→ Data for processing
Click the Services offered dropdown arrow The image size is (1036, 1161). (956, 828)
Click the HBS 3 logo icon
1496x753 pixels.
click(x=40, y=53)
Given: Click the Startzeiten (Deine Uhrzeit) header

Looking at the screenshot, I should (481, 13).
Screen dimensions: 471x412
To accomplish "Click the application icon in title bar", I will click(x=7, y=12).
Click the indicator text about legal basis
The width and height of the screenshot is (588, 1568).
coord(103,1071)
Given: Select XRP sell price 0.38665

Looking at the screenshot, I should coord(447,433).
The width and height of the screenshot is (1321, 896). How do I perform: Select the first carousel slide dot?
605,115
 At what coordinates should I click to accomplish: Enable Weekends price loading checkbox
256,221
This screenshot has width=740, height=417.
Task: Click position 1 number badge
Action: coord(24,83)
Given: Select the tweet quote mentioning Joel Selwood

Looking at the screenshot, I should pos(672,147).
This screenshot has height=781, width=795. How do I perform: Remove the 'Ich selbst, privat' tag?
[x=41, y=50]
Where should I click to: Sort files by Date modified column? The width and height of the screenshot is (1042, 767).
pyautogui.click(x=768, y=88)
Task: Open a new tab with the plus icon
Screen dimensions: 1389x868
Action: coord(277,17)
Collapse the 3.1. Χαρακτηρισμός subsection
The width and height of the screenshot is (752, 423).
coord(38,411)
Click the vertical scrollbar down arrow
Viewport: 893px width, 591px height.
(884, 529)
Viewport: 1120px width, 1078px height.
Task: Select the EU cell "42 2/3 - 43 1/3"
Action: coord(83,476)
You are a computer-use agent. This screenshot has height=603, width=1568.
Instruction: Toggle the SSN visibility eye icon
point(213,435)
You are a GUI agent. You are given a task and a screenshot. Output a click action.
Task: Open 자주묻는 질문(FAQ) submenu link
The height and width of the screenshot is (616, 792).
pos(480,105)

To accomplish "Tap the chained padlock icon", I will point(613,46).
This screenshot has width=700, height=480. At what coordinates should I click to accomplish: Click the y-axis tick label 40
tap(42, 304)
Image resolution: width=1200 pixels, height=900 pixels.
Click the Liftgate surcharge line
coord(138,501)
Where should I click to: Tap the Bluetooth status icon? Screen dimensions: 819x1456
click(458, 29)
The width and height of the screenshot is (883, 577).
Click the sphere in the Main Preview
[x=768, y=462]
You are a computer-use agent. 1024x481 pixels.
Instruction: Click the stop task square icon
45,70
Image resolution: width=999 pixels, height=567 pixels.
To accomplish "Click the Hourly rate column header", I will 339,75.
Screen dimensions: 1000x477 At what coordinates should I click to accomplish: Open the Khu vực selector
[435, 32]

→ Task directions
Restate, word for word, the listing above from its first line through the line that contains "Screen dimensions: 471x412", keeping both of those lines.

→ Exercise output
Click the Services offered dropdown arrow The image size is (1036, 1161). (956, 828)
Click the HBS 3 logo icon
1496x753 pixels.
click(x=40, y=53)
Given: Click the Startzeiten (Deine Uhrzeit) header

Looking at the screenshot, I should (481, 13).
Screen dimensions: 471x412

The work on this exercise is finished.